- Cover art
- Developers: Compile Group SNE
- Publisher: Compile
- Series: Shadowrun
- Platform: Mega-CD
- Release: JP: February 23, 1996;
- Genres: Role-playing, visual novel
- Mode: Single-player

= Shadowrun (1996 video game) =

1996 video game

Shadowrun (シャドウラン, Shadouran) is a cyberpunk visual novel role-playing video game for the Sega Mega-CD adapted from the Japanese version of the pen and paper RPG Shadowrun by FASA (which was created by Group SNE). It was developed by Japanese company Compile and released on February 23, 1996 in Japan.
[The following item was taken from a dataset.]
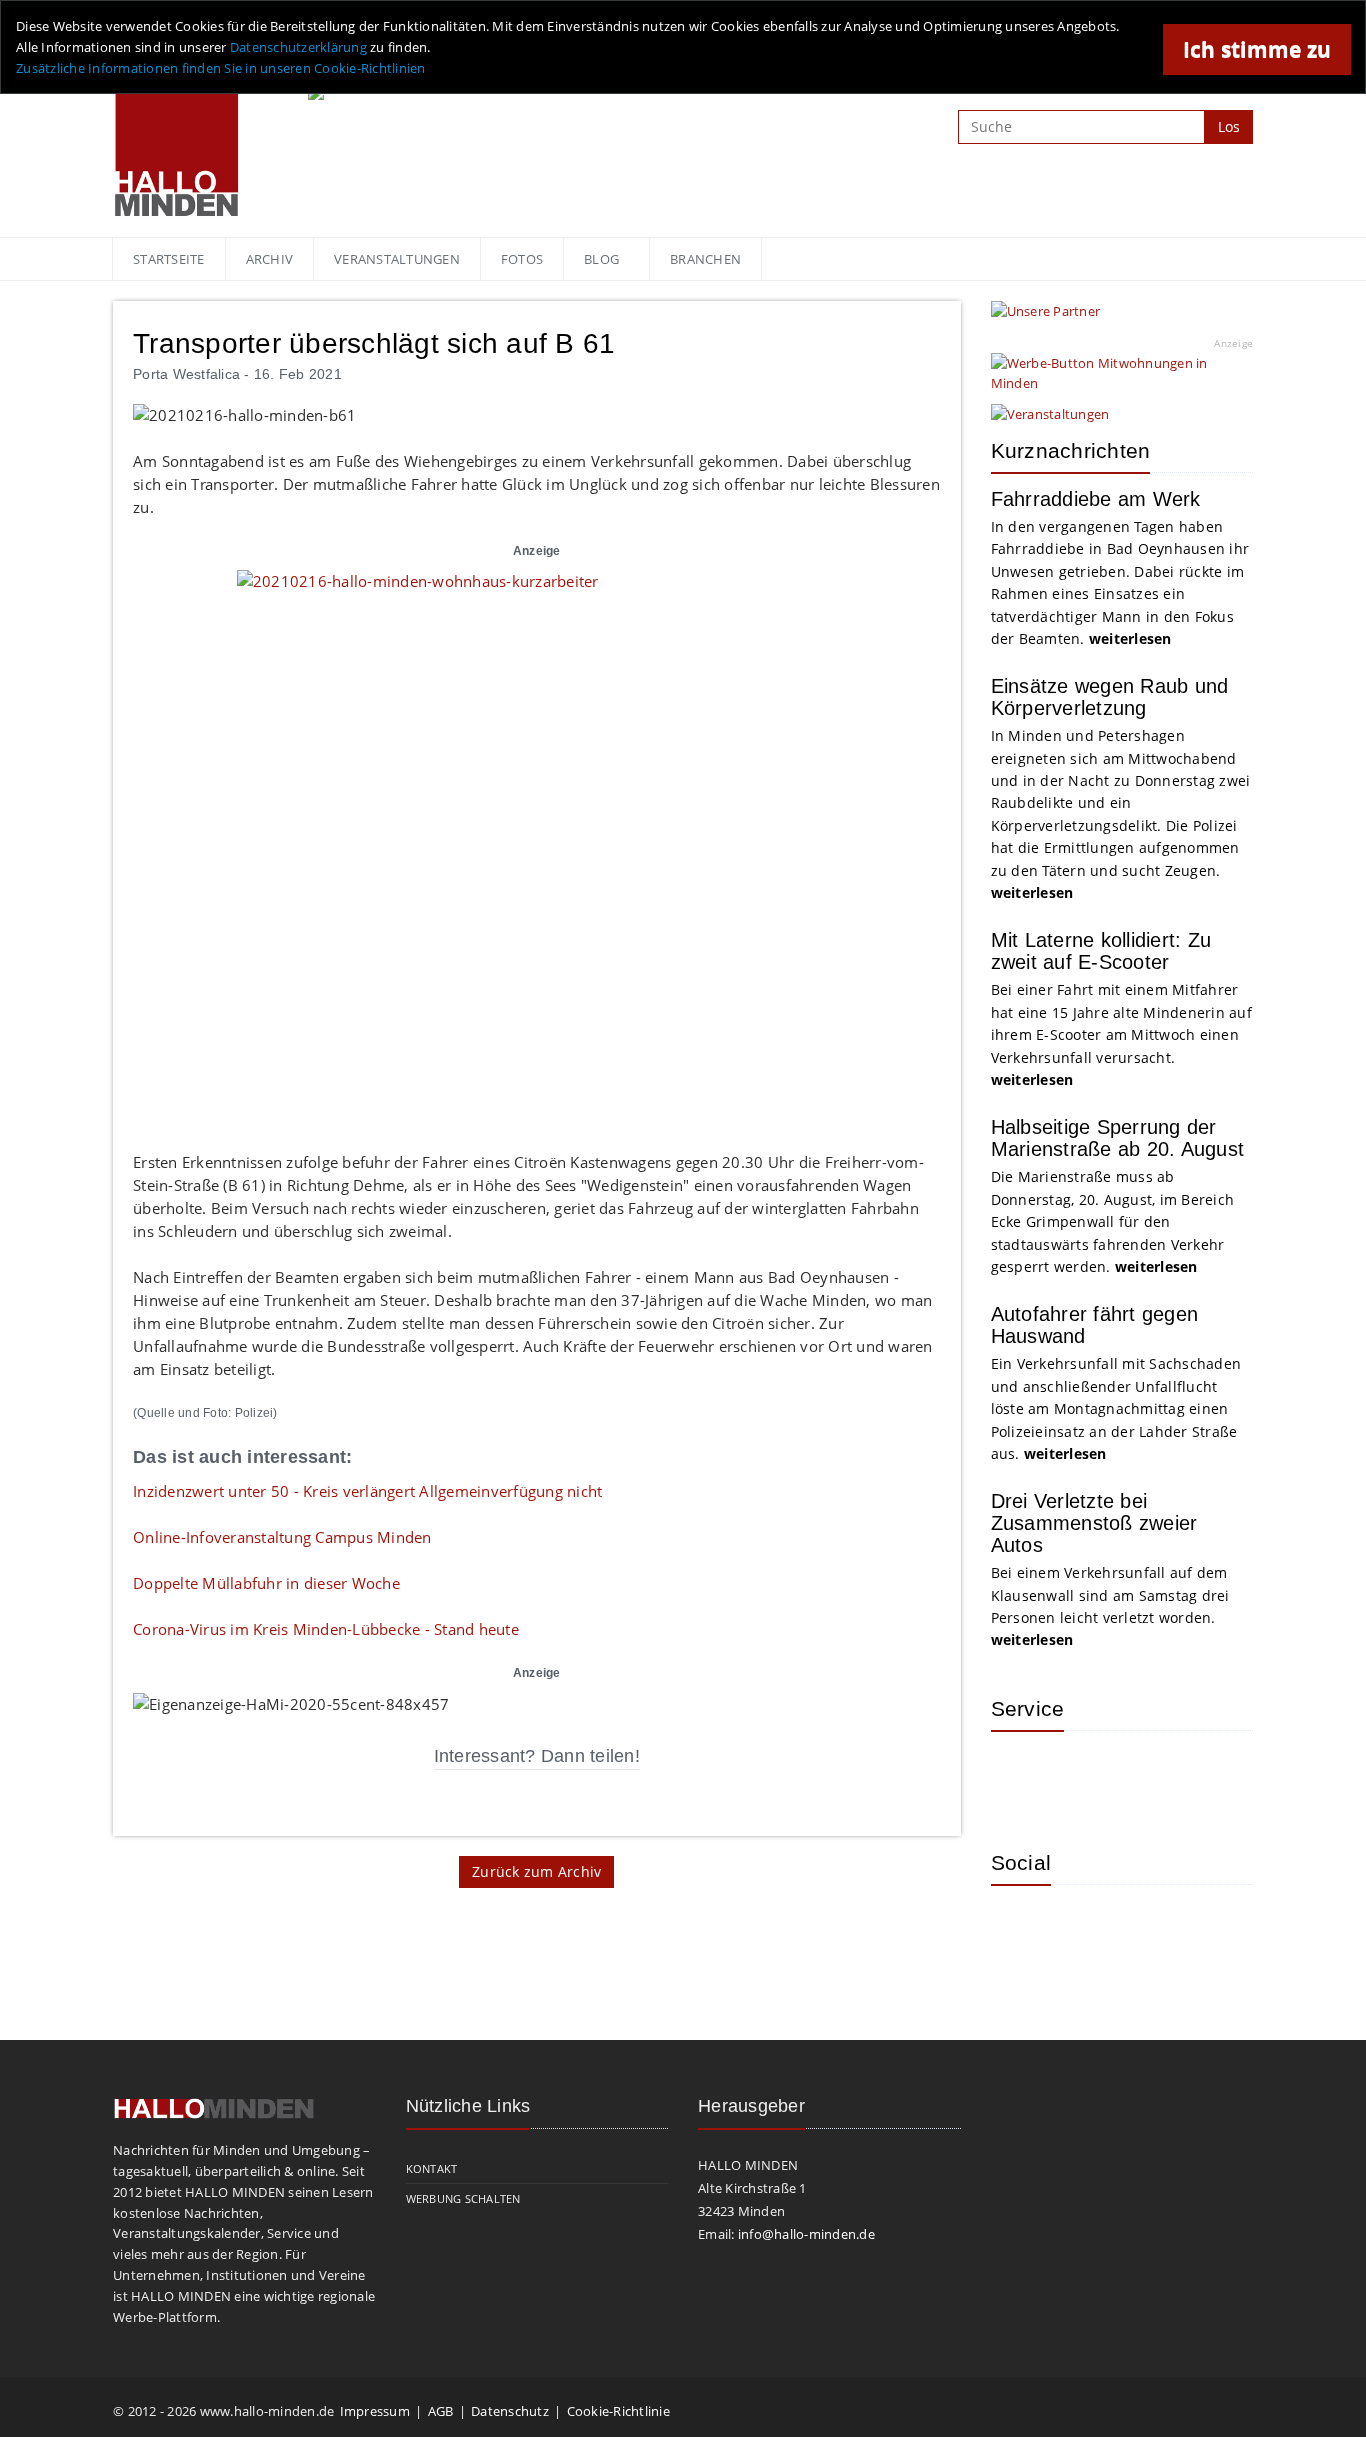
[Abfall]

The game has a 1990s manga-based visual style loosely based on a contemporary Japanese manga series which was based on the Shadowrun franchise. Unlike the other Shadowrun video games which are set in Seattle and surrounding areas, this game is set entirely in Japan. In the fictional Shadowrun setting, Japan maintains a practice of exiling all orcs and trolls; thus there are no characters of those races in this game.

==Gameplay==
The combat system is turn-based, and six-sided dice appear rolling on the screen determine the results of combat—the conflict resolution system used in the Shadowrun table-top game. Its gameplay has aspects of visual novels and RPGs.

==Development==
An English fan translation was released for Shadowrun in September 2026, but there are controversies regarding the use of AI to assist in translating its content from Japanese to English.

==Reception==
The game was scored a 24/40 by Famitsu. Sega Saturn Magazine gave the game a score of 73. Saturn Fan gave it a score of 72.